The paper also addresses the challenges faced in deploying deep learning models in clinical settings, such as the need for large annotated datasets and the importance of model explainability. It discusses various preprocessing techniques, including Contrast Limited Adaptive Histogram Equalization (CLAHE) and Histogram of Oriented Gradients (HOG), which improve image quality and enhance model robustness against overfitting. The findings underscore the potential of hybrid models that combine the feature extraction capabilities of ViTs with the classification strengths of SVMs and Random Forests, ultimately leading to improved diagnostic accuracy and generalizability in brain tumor detection.

Limitations

The section on limitations highlights several challenges associated with the Parallel Model Integration technique, despite its high predictive performance. The simultaneous operation of two deep networks on a single image significantly increases computational costs, GPU memory usage, training duration, and inference time, which can be prohibitive for smaller clinics and mobile health systems with limited resources. Additionally, the dual-model setup may lead to feature redundancy and overfitting without appropriate regularization, while the complexity of managing multiple synchronously trained models and hyperparameter optimization further complicates the implementation.
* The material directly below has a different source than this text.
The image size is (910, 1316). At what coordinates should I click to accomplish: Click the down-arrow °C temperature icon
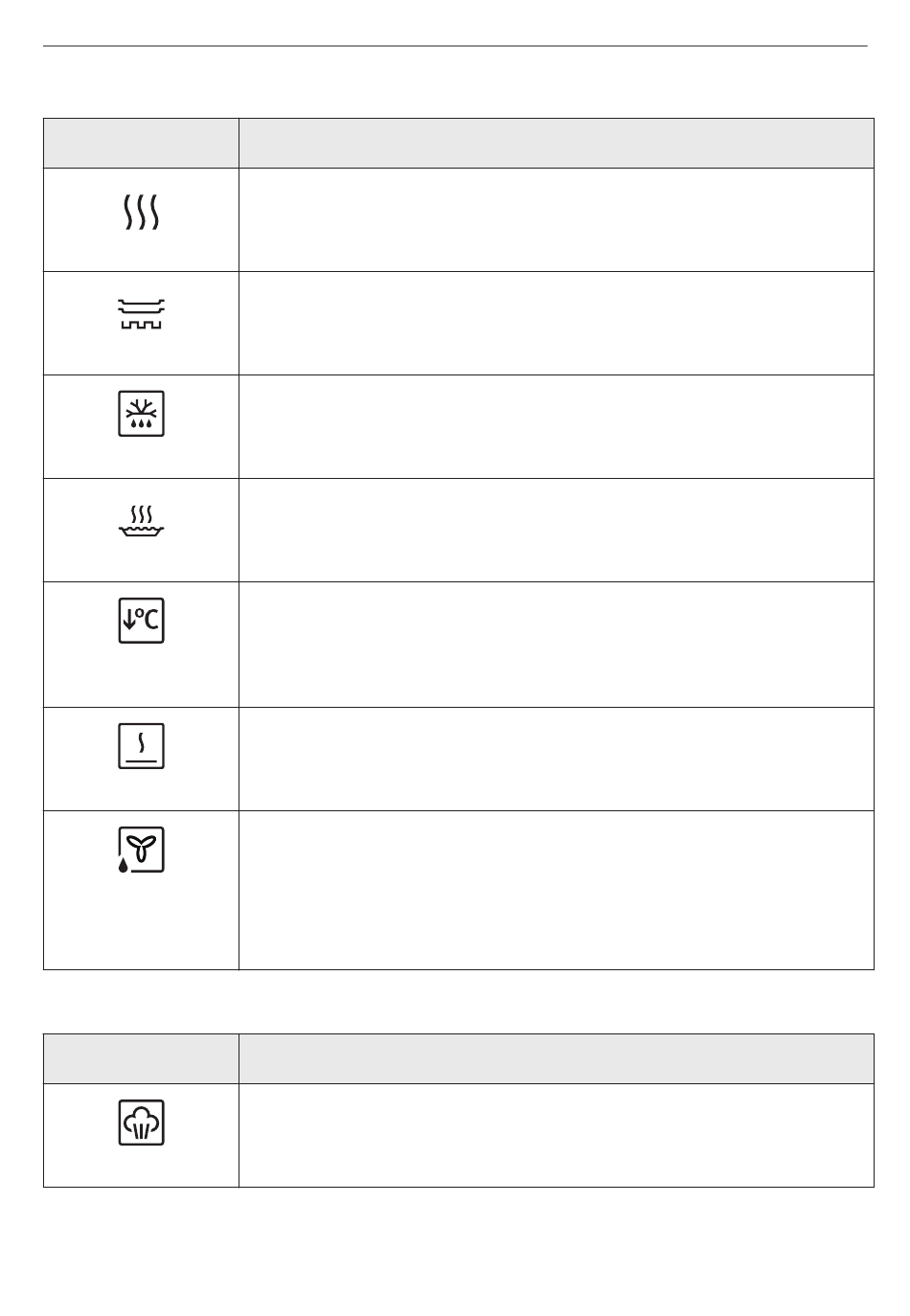tap(141, 620)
Moreover, while self-attention mechanisms offer a balance between interpretability and efficiency, they generally underperform in image classification compared to feature fusion models, which provide faster processing at lower costs. The paper also notes specific inaccuracies in tumor detection, as illustrated in the figures, where low-contrast tumor areas or anatomical features can be misclassified due to limitations in the shared feature space of the parallel models. These issues may stem from dataset size, noise, and the absence of outlier instances during training, compounded by the lack of localized attention mechanisms that could enhance the model’s ability to capture critical textures necessary for accurate classification.